Плебсу туманно намекнули, будто Корнелий хочет поживиться за счет простонародья. Никто ничего не понял, но сама неопределенность слухов создала интригующую атмосферу, заставила работать однобокую фантазию обывателей, и успех был достигнут: толпа взроптала. Недовольство возбудить всегда проще, чем вызвать воодушевление, ибо падать вниз легче, чем восходить в гору.
Стараясь вызволить своего представителя из такой щекотливой ситуации, род Сципионов совместными усилиями на частные средства провел эти злополучные игры. Мероприятие длилось десять дней и прошло на уровне, достойном его организаторов. В итоге все оказались довольны: народ получил зрелища, боги — почет, Назика побывал в центре всеобщего внимания, а Фульвии злорадствовали, что отобрали у Сципионов часть богатств.
После этого Назика, вновь любимый народом, отправился в провинцию добивать свирепых бойев.
Десять лет длилась война с наиболее строптивым галльским племенем северной Италии. Каждую весну бойи в меру своих возможностей вредили пограничным римским областям, каждое лето терпели поражение от консульских войск, но всякий раз в течение зимы вновь собирались с силами и продолжали безнадежную борьбу с могучей державой. В последнее время местная знать, поняв бесперспективность столь неравного противостояния, начала переходить на сторону врагов. Но племя бойев не располагало материальными богатствами, а, следовательно, имело — духовные. Большинство граждан, включая и аристократов, пока еще не подозревало, что денежный мешок можно вознести выше своего личностного Я, а потому и не догадывалось торговать честью и достоинством.

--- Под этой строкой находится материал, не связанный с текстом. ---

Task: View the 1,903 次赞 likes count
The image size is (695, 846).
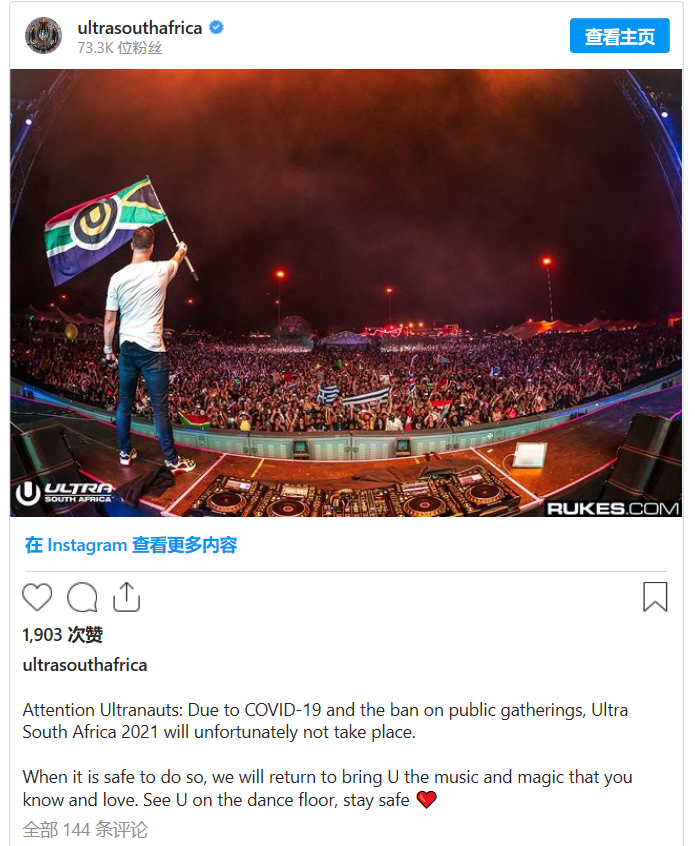Action: click(x=63, y=634)
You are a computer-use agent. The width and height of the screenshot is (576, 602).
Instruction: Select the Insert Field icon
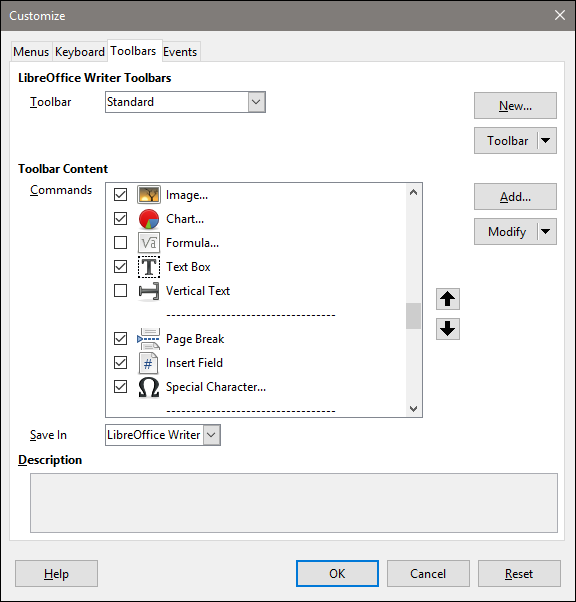point(148,363)
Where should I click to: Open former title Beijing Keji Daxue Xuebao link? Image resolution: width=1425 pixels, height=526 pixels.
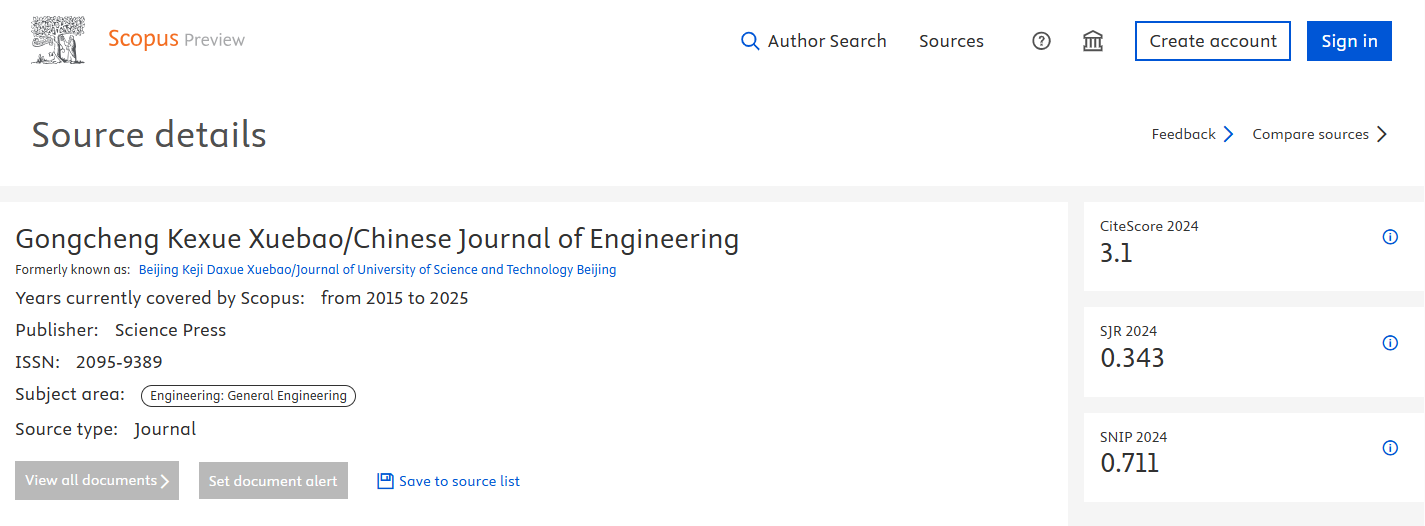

Нравственная мощь психически здорового народа и на этот раз возродила его физические силы: бойи снова создали войско и встретили римлян во всеоружии. Ныне и стар, и млад взял в руки длинный рыхлый галльский меч, чтобы защитить Родину, но за спиною у воинов остались лишь женщины, да младенцы. Это было последнее войско бойев, в последний раз поднялся с земли жестоко избиваемый упрямец, чтобы наконец-то получить смертельный удар.